Extract:

Artist:    Led Zeppelin
Title:    Babe, I'm Gonna Leave You
Source:    CD: Led Zeppelin
Writer(s):    Bredon/Page/Plant
Label:    Atlantic
Year:    1968
    It is the nature of folk music that a song often gets credited to one writer when in fact it is the work of another. This is due to the fact that folk singers tend to share their material liberally with other folk singers, who often make significant changes to the work before passing it along to others. Such is the case with Babe, I'm Gonna Leave You, which was originally conceived by EC-Berkeley student Anne Johannsen in the late 1950s and performed live on KPFA radio in 1960. Another performer on the same show, Janet Smith, developed the song further and performed it at Oberlin College, where it was heard by audience member Joan Baez. Baez asked Smith for a tape of her songs and began performing the song herself.  Baez used it as the opening track on her album, Joan Baez In Concert, Part One, but it was credited as "traditional", presumably because Baez herself had no knowledge of who had actually written the song. Baez eventually discovered the true origins of the tune, and later pressings gave credit to Anne Bredon, who had divorced her first husband, Lee Johannsen and married Glen Bredon since writing the song. Jimmy Page had an early pressing of the Baez album, so when he reworked the song for inclusion on the first Led Zeppelin album, he went with "traditional, arranged Page" as the writer. Robert Plant, who worked with Page on the arrangement, was not originally given credits for contractual reasons, although later editions of the album give credit to Page, Plant and Bredon.

Artist:    Beatles
Title:    Because
Source:    CD: Abbey Road
Writer(s):    Lennon/McCartney
Label:    Apple/Parlophone
Year:    1969
    Take Beethoven's Moonlight Sonata. Turn a few notes around, add some variations and write some lyrics. Add the Beatles' unmistakeable multi-part harmonies and you have John Lennon's Because, from the Abbey Road album. A simply beautiful recording.

Artist:    Jimi Hendrix Experience
Title:    Little Wing
Source:    CD: The Ultimate Experience (originally released on LP: Axis: Bold As Love)
Writer(s):    Jimi Hendrix
Label:    MCA (original label: Reprise)

Provided material:
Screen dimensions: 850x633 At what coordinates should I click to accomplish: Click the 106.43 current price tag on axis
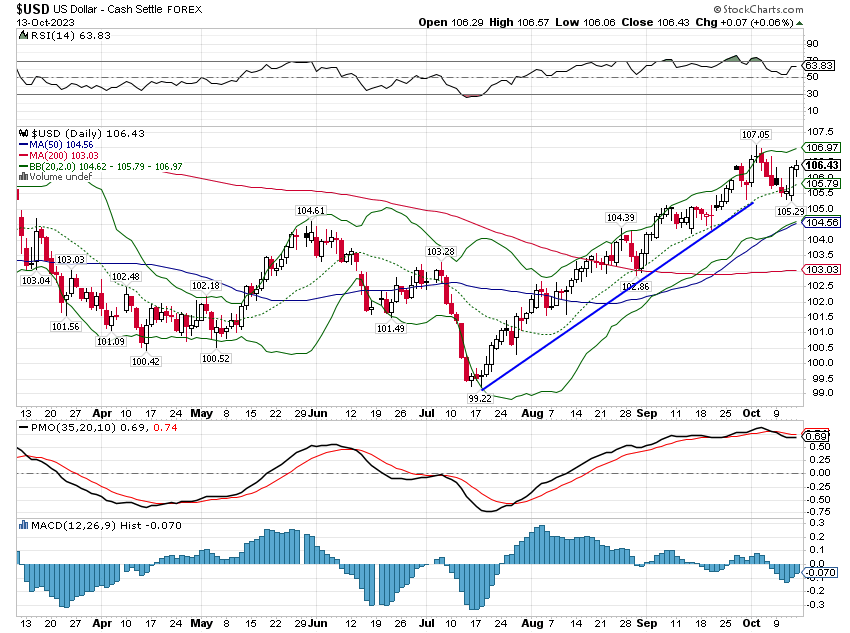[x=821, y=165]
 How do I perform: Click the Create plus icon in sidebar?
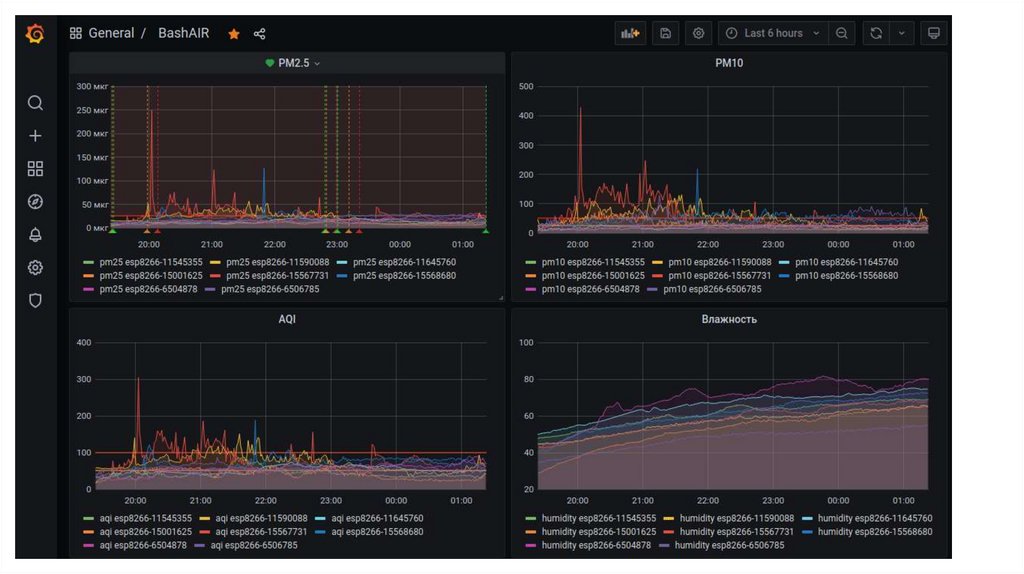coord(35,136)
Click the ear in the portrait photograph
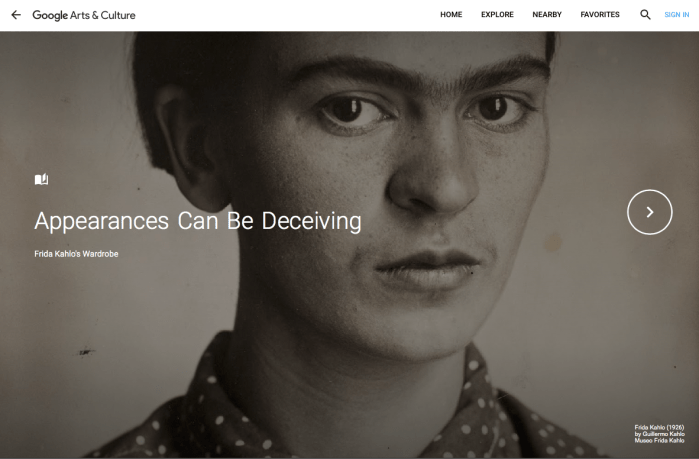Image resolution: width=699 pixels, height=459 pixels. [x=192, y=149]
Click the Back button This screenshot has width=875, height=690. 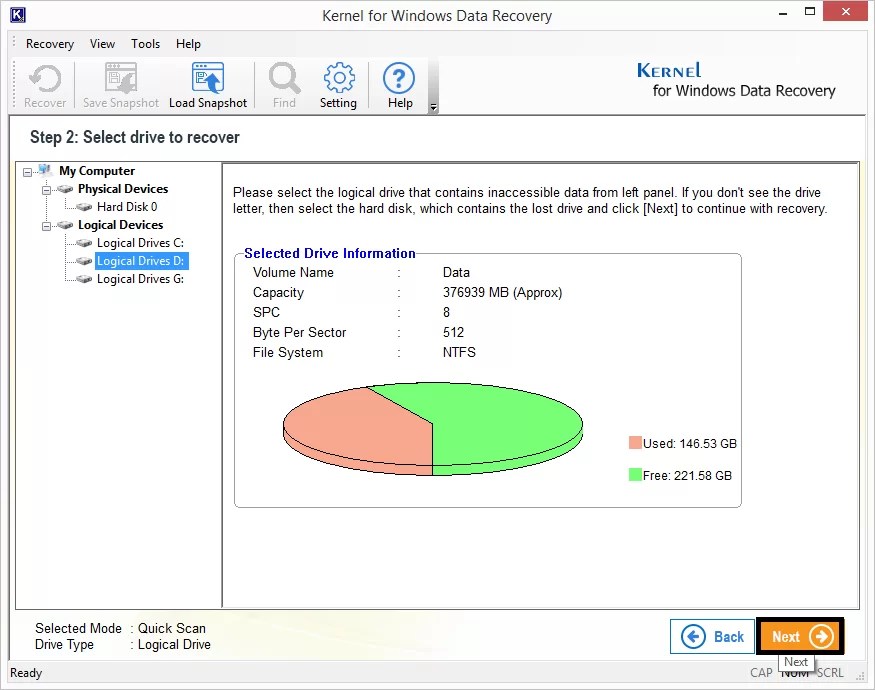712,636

...

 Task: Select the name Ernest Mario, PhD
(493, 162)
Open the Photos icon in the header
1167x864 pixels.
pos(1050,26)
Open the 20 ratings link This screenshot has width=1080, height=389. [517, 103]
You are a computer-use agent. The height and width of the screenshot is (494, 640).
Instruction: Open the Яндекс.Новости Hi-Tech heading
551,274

* * *

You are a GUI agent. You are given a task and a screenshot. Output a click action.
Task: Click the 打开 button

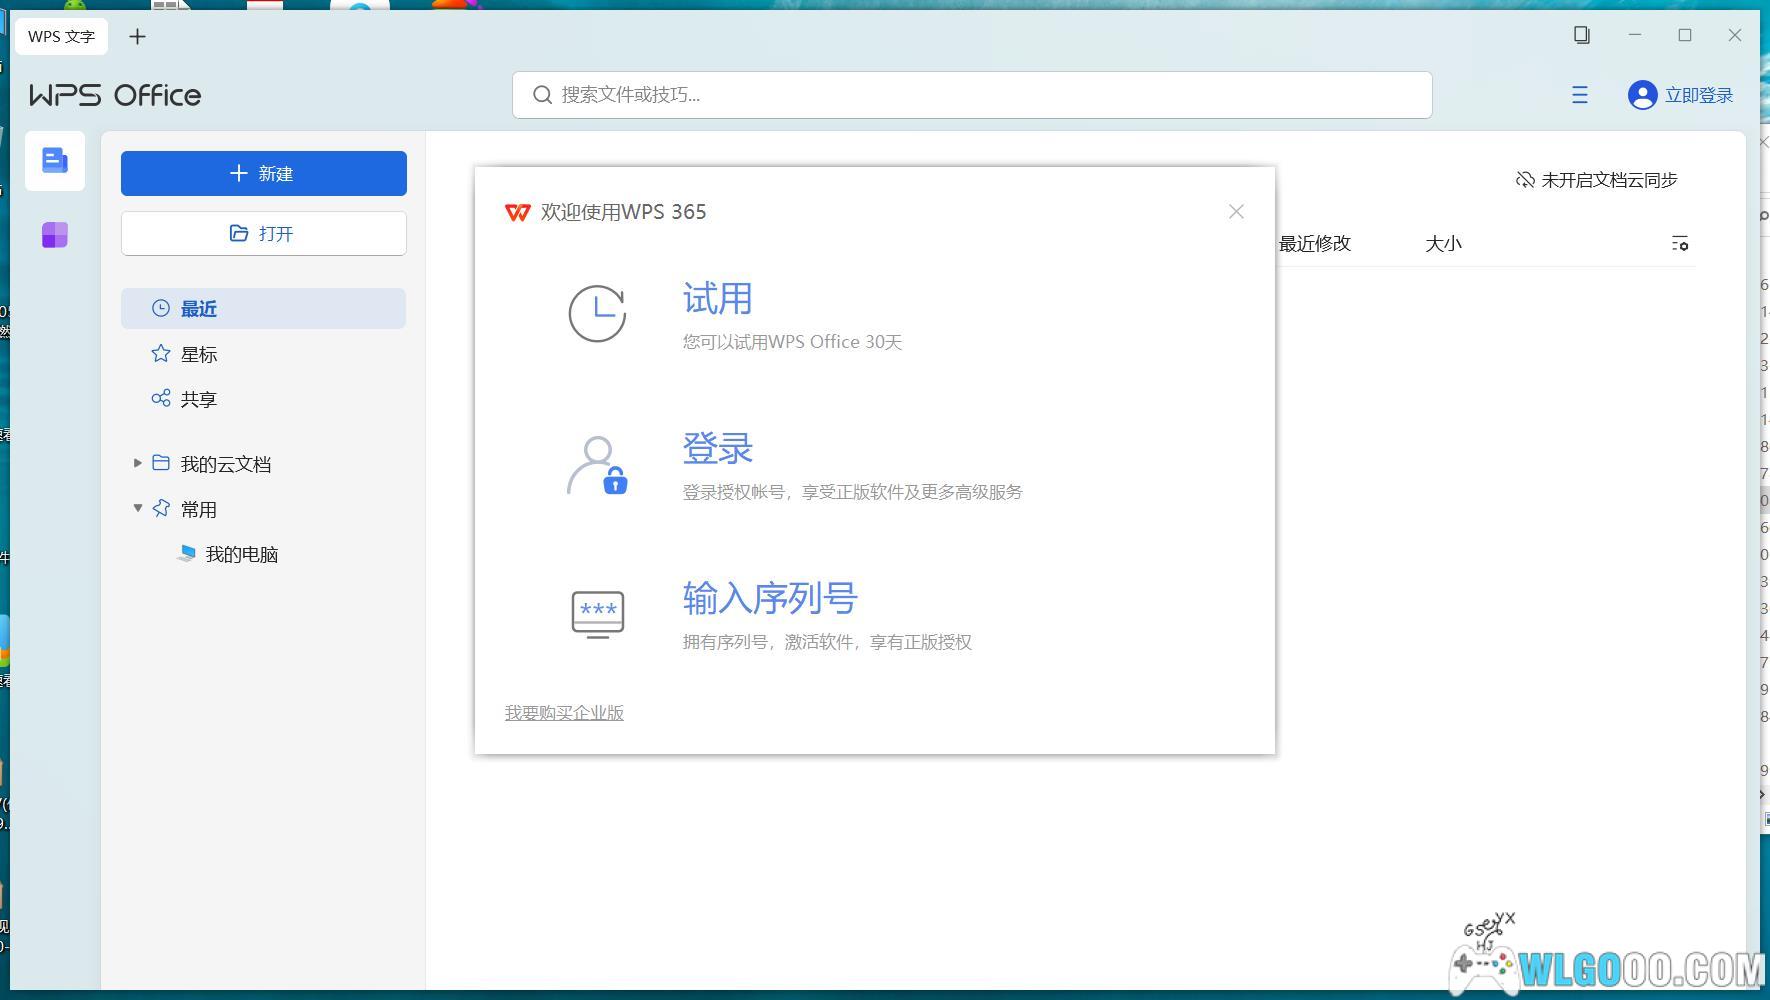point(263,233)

Task description:
According to the song notes, on which radio station was Babe, I'm Gonna Leave You performed live in 1960? Use only the song notes for this, not the items.

Reply:
KPFA